However, while early investors made millions from both companies, it might be wise to take profits before 2025. Let's dig deeper to find out why.
Palantir's third-quarter earnings grew 30% year over year to $726 million, while its adjusted earnings before interest, taxes, depreciation, and amortization (EBITDA) increased 39% to $283.6 million. On the surface, these aren't bad numbers. But they look absurd compared to the company's forward price-to-earnings (P/E) multiple of 172.
With shares up 75% so far this year, Arm Holdings is another tech stock that has seen AI hype overshadow its fundamentals. While the company plays an important role in the global hardware ecosystem through its industry-leading chip architecture, it might not benefit as much from AI-related demand as some market participants seem to think.
Arm designs central processing units (CPUs), often known as the brains behind a computer. Its architecture tends to be energy efficient, making it popular in devices ranging from laptops to smartphones (where it boasts a 99% market share, according to the company's website). But Arm's popularity is a double-edged sword because it makes it difficult for new opportunities like AI chips to generate enough growth to move the needle.
________________________
**Directions:**
A) In the passage on Palantir and Arm Holdings stock, what forward price-to-earnings multiple does Palantir have?
B) Extend the passage on Palantir and Arm Holdings stock, picking up after its final sentence.

**Data section:**
________________________
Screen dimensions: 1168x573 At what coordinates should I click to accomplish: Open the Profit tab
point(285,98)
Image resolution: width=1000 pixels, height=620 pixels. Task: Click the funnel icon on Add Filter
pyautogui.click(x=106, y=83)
________________________
**Results for each task:**
A) Palantir's forward price-to-earnings multiple is 172.

B)
Arm's fiscal second-quarter revenue only increased by 5% year over year to $844 million, driven by smartphone demand (which makes up 35% of its royalty revenue). The smartphone industry is mature (likely peaking in 2016), so investors should expect this business to decline over the long term, potentially draining Arm's growth potential.
While it is impossible to time the stock market, the current AI hype cycle probably won't last forever. High-profile AI start-ups like ChatGPT maker OpenAI are still burning through billions of dollars. According to CNBC, many in Silicon Valley are increasingly concerned that the technology's pace of advancement is already slowing down.
The year 2025 could be one of reckoning for the AI industry as the market starts prioritizing fundamentals over hype. Investors can position themselves to weather the potential storm by avoiding companies like Palantir and Arm Holdings, which may struggle to justify their sky-high valuations.